Instruction 1:
Answer these questions about the dialog between Rama and Sage Vasishta, labeling each answer with its letter:
(a) By proceeding on which path can liberation be achieved?
(b) What does Sage Vasishta say the word "Knowledge" implies?
(c) To what does Rama compare the imaginary difference between what is "to be known" and "Knowledge"?

Essence of Advaita -- A Question- Answer Session - Part 1/3
(Excerpted from Yogavaasishta, Chapter VI: Nirvana, Book - II, Sarga 190)
[Part 2/3 Part 3/3]
[Dialog to be continued in Part 2/3.]
(Excerpted from Yogavaasishta, Chapter VI: Nirvana, Book - II, Sarga 190)
[Part 2/3 Part 3/3]
Rama: Revered Master! How can the knowability attributed to the
Knowledge be attenuated? The thought, “I
am bound”, is very strongly entrenched within us. How do we reverse it?
Sage Vasishta: The inanity of the mind responsible for such
an illusion will fade away from a study of Self-Knowledge. The formless, eternal and tranquil liberation
can be achieved by proceeding on the Sevenfold Knowledge Path.
Rama: If a substance has several components and
attributes within it, then a detailed study of those parts and properties may gradually
add up to a complete knowledge about the substance. But what you are talking here is about a
substance that is indivisible and without any attributes whatsoever. That is the Consciousness-Knowledge. Does the word ‘complete’ ever be applicable to
a description of such Knowledge?
Sage Vasishta: True Knowledge cannot ‘be a known’. Nor is it possible to teach anything about
Pure and Absolute Knowledge. Hence once the
misapprehension owing to ignorance is eliminated, whatever remains at the end
is called Perfect Knowledge.
Rama: What would then happen to the separate knowable
component of Knowledge that was within the Knowledge? Moreover when you use the word ‘Knowledge’,
does it imply the ‘concept of knowing’ or ‘a means to know’ i.e. ‘something causal
to the act of knowing’?
Sage Vasishta: ‘Knowledge’ implies the process of
knowing. With respect to this type of
‘Knowledge’, there is no difference between what is ‘to be known’ and
‘Knowledge’. They are like the movement and
wind.
Rama: If that were to be the case, the imaginary
difference between what is ‘to be known’ and ‘Knowledge’ has to be something
like the horn of a hare – an impossibility to occur. A thing that is impossible to exist cannot be
instrumental in getting any work done.

Listing:
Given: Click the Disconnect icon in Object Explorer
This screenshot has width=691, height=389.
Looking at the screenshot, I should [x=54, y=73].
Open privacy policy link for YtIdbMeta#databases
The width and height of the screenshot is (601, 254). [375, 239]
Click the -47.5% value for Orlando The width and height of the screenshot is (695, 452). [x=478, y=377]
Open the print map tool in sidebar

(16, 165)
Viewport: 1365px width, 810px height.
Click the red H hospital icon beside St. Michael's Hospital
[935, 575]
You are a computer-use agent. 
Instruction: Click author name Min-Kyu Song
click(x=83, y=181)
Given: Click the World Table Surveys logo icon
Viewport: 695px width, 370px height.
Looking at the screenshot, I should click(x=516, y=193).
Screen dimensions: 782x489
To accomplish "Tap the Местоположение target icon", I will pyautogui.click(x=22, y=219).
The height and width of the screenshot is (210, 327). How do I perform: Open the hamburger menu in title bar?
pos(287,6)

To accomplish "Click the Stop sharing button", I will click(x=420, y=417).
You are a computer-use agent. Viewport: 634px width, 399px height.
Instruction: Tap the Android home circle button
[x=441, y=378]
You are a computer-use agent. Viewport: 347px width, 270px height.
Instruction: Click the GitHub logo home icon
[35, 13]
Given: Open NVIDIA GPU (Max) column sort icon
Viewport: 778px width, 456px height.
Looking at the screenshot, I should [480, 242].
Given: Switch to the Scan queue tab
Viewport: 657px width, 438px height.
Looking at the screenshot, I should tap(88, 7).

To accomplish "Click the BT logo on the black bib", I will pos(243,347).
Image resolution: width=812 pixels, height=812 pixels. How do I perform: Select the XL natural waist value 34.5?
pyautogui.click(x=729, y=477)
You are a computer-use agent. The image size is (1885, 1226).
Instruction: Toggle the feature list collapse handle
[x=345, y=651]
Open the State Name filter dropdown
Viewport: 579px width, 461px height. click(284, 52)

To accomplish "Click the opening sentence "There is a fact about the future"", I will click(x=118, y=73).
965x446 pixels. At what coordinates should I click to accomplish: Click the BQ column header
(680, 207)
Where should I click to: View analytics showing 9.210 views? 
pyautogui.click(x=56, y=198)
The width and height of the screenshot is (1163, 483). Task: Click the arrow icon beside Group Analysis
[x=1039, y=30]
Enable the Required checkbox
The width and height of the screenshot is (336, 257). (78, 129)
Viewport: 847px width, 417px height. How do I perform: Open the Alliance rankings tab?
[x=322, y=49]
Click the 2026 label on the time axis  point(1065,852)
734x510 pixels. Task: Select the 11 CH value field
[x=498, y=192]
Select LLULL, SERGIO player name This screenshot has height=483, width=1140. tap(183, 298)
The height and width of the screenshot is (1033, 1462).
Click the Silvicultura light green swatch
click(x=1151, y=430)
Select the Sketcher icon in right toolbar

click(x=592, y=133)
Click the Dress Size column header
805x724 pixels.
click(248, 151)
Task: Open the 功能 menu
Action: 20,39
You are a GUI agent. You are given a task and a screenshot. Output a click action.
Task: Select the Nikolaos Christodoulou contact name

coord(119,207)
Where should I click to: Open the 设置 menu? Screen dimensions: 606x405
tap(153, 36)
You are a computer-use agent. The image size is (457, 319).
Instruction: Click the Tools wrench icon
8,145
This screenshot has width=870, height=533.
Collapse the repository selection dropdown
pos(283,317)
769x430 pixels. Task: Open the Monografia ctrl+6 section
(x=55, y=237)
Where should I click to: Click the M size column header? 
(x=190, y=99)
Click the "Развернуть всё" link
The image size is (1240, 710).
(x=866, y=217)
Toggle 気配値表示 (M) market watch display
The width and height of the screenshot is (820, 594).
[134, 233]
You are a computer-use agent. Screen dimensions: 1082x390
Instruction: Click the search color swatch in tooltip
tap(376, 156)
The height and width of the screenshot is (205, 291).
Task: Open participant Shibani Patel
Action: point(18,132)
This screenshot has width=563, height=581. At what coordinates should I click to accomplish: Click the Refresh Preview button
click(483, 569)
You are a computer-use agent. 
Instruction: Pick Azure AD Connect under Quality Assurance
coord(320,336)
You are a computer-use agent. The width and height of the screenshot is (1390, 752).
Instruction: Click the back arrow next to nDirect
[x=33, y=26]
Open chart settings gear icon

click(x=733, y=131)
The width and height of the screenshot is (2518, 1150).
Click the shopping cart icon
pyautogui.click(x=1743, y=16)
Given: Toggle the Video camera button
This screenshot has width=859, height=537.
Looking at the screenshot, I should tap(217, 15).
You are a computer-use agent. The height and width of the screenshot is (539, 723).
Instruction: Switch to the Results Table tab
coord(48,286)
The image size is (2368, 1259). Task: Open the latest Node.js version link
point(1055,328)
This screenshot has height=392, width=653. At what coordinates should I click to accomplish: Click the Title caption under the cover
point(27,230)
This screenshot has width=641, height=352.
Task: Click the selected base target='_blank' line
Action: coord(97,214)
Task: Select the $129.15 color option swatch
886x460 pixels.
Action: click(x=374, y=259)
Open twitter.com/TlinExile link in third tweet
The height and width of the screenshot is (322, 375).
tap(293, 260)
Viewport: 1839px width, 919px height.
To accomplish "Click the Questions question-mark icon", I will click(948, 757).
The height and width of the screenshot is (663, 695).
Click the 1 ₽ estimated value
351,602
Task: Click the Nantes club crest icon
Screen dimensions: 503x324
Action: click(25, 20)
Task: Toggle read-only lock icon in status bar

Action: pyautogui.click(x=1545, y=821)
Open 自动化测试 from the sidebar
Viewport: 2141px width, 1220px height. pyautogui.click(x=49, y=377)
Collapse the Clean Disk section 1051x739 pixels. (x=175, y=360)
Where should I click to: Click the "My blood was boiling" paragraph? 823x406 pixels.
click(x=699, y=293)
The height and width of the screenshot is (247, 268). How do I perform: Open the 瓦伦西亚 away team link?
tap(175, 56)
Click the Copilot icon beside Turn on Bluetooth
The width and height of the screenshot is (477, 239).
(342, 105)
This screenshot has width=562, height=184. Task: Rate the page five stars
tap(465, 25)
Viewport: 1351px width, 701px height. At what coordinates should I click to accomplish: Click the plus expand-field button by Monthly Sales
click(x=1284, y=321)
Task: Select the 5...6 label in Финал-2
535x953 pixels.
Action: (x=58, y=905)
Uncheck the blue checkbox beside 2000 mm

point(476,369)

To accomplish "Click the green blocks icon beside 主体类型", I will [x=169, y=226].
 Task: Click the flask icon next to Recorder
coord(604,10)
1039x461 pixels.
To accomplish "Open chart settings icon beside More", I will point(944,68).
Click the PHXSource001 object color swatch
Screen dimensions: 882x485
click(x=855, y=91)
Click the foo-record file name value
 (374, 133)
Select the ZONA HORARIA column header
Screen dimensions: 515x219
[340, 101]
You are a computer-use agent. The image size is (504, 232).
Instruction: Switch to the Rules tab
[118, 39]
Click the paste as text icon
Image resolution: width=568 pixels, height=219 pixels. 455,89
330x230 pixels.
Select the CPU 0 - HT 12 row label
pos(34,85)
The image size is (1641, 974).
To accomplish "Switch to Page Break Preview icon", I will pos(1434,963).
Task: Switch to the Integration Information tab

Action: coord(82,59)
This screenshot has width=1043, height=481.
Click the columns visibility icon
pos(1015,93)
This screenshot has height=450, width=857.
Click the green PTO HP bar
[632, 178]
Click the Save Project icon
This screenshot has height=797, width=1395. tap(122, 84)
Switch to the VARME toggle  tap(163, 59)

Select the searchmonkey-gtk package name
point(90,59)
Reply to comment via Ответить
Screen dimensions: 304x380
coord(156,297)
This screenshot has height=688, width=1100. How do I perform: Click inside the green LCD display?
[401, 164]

Instruction 2: Write the records as a two-column CSV with the columns request and answer, one row per request, starting at the record line containing "will click(x=118, y=73)." and ending at the record line containing "[x=498, y=192]". Put each field in quotation marks, and turn any line breaks into spaces.

Written answer 1:
(a) The Sevenfold Knowledge Path.
(b) The process of knowing.
(c) The horn of a hare.

Written answer 2:
request,answer
"To accomplish ""Click the opening sentence ""There is a fact about the future"""",","I will click(x=118, y=73)."
"965x446 pixels. At what coordinates should I click to accomplish: Click the BQ column header","(680, 207)"
"Where should I click to: View analytics showing 9.210 views?","pyautogui.click(x=56, y=198)"
"The width and height of the screenshot is (1163, 483). Task: Click the arrow icon beside Group Analysis","[x=1039, y=30]"
"Enable the Required checkbox","The width and height of the screenshot is (336, 257). (78, 129)"
"Viewport: 847px width, 417px height. How do I perform: Open the Alliance rankings tab?","[x=322, y=49]"
"Click the 2026 label on the time axis","point(1065,852)"
"734x510 pixels. Task: Select the 11 CH value field","[x=498, y=192]"